Recent cases have decided claims against furnishers under 15 U.S.C. § 1681s-2 in a variety of factual circumstances. In Edwards v. Med-Trans Corporation, Case No. 2:20-CV-00114-CLM, 2021 WL 1087228 (N.D. Ala. Mar. 22, 2021), the Northern District of Alabama considered a claim that an air ambulance company (“Med-Trans”) violated § 1681s-2 by continuing to report a debt as delinquent even after the consumer disputed the validity of the underlying contract. The plaintiff, Edwards, was flown from Chattanooga to Birmingham by Med-Trans while in a medically-induced coma following a heart attack. When Med-Trans sought to collect amounts charged for Edwards’s air ambulance flight, Edwards claimed that the debt was invalid because he did not have a valid contract with Med-Trans. The court found that Edwards was not alleging that the amount of the reported debt was inaccurate, but rather than he was not contractually obligated to pay the reported amount. As with similar claims against CRAs (see Chuluunbat v. Experian Info. Sols., Inc., 4 F.4th 562, 568 (7th Cir. 2021)), this contractual dispute required resolution by a court of law. Accordingly, the court dismissed Edwards’s FCRA claim against Med-Trans, with prejudice, for failure to state a claim.

Other district courts across the country have similarly held that furnishers were not liable under § 1681s-2(b) for continuing to report a debt over a variety of consumers’ legal objections, such as: that the consumer’s prepayments on a loan rendered the scheduled payments in question inapplicable (Wilson v. SunTrust Bank, Inc., No. 2:20-CV-20, 2021 WL 2525585, at *3 (S.D. Ga. Apr. 9, 2021)); that the note evidencing the reported debt was a forgery (Uppal v. Wells Fargo Bank, NA, Case No. 8:19-cv-1334-T-02JSS, 2020 WL 6150923 (M.D. Fla. Oct. 20, 2020)); that the amount owed was offset by a statutory penalty (Scaife v. National Credit Systems, Inc., Case No. 1:20-cv-00379-CLM, 2021 WL 1610620, at *6 (N.D. Ala. Apr. 26, 2021)); and, that the consumer was not required to continue to make monthly payments on a loan after defaulting on the loan (Mayer v. Holiday Inn Club Vacations Inc., Case No. 6:20-cv-2283, 2021 WL 2942674, at *2 (M.D. Fla. Mar. 9, 2021)). In each of those cases, the court held that the plaintiff’s § 1681s-2(b) claim against a furnisher could not proceed because the alleged inaccuracy on the plaintiff’s consumer report was subject to a legal dispute, and was therefore not factually inaccurate as required for an FCRA claim.  

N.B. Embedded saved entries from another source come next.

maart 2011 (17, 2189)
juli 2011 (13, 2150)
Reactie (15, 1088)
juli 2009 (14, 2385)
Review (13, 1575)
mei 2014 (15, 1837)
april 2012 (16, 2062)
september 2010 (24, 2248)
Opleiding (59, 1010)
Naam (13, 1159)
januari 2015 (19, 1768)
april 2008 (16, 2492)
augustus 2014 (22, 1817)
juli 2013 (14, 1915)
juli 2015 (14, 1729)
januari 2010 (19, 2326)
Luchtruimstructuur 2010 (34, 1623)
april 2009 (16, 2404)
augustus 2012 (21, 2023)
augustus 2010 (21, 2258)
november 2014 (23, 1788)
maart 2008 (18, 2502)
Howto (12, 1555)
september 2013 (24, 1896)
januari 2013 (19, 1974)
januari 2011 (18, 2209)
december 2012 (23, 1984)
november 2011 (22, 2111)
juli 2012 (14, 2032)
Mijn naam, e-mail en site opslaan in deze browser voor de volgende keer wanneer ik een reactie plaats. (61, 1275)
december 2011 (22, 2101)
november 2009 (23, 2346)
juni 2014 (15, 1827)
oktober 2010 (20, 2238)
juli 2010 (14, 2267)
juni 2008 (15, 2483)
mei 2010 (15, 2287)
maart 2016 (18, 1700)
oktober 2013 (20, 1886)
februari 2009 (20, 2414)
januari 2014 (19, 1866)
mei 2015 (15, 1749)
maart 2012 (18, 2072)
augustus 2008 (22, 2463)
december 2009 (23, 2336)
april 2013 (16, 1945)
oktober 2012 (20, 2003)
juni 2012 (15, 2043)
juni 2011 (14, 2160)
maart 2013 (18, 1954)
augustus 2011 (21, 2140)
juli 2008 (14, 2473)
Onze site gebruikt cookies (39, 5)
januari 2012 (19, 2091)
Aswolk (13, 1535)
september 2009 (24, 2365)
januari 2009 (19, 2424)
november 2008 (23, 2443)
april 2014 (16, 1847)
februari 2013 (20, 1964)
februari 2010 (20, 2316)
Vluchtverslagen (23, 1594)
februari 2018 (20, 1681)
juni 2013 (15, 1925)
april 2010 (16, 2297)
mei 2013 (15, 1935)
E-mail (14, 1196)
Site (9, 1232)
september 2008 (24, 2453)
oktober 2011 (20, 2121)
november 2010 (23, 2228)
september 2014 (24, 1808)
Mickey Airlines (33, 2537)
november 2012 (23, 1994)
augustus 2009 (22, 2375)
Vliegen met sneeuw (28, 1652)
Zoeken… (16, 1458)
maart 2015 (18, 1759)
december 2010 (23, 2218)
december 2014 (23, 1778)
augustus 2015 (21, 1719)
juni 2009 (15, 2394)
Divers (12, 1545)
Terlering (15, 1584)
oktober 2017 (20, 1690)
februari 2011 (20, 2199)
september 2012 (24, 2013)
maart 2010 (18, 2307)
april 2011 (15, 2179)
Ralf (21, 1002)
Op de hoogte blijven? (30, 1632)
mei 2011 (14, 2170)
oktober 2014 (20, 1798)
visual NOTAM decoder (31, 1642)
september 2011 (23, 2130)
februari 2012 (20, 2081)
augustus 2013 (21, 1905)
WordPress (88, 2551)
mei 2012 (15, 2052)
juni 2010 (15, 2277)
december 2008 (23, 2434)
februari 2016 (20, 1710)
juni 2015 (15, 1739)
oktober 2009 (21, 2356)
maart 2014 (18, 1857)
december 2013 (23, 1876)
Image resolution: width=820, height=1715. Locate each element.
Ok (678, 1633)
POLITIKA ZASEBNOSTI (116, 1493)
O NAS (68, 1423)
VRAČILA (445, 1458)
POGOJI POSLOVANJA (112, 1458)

It makes sense that if the courts have not held furnishers who are parties to the disputes liable under the FCRA, then the consumer reporting agencies (CRAs) that are reliant on the furnishers’ reporting of information are not liable under the FCRA. Courts in multiple circuits have held that plaintiffs cannot raise FCRA claims against CRAs based on legal disputes regarding a reported debt. Courts recognize that CRAs are not tribunals and “[t]he power to resolve [] legal issues exceeds the competencies of consumer reporting agencies.” Denan v. Trans Union LLC, 959 F.3d 290, 295 (7th Cir. 2020). Whether a debt is legally valid “can only be resolved by a court of law” and is “a legal issue that a credit agency…is neither qualified nor obligated to resolve under the FCRA.” DeAndrade v. Trans Union LLC, 523 F.3d 61, 68 (1st Cir. 2008); see also Wright v. Experian Info. Sols., Inc., 805 F.3d 1232, 1244 (10th Cir. 2015) (“The FCRA expects consumers to dispute the validity of a debt with the furnisher of the information or append a note to the credit report to show the claim is disputed.”). A legal challenge to the validity of a debt “is alone insufficient to make a report of that debt factually inaccurate.” Holland v. Chase Bank USA, N.A., 475 F.Supp.3d 272, 276 (S.D.N.Y. 2020) (citing Chiang v. Verizon New Eng. Inc., 595 F.3d 26, 38 (1st Cir. 2010)). Accordingly, consumers cannot state claims against CRAs under 15 U.S.C. § 1681e(b) or 15 U.S.C. § 1681i based on allegations that a CRA reported a debt for which the claims to not be liable.

In light of this trend, furnishers faced with § 1681s-2(b) claims and CRAs faced with § 1681e(b) claims should carefully consider whether the inaccuracy the plaintiff alleges is actually a legal dispute regarding the legal validity of the legal obligation underlying the reported debt.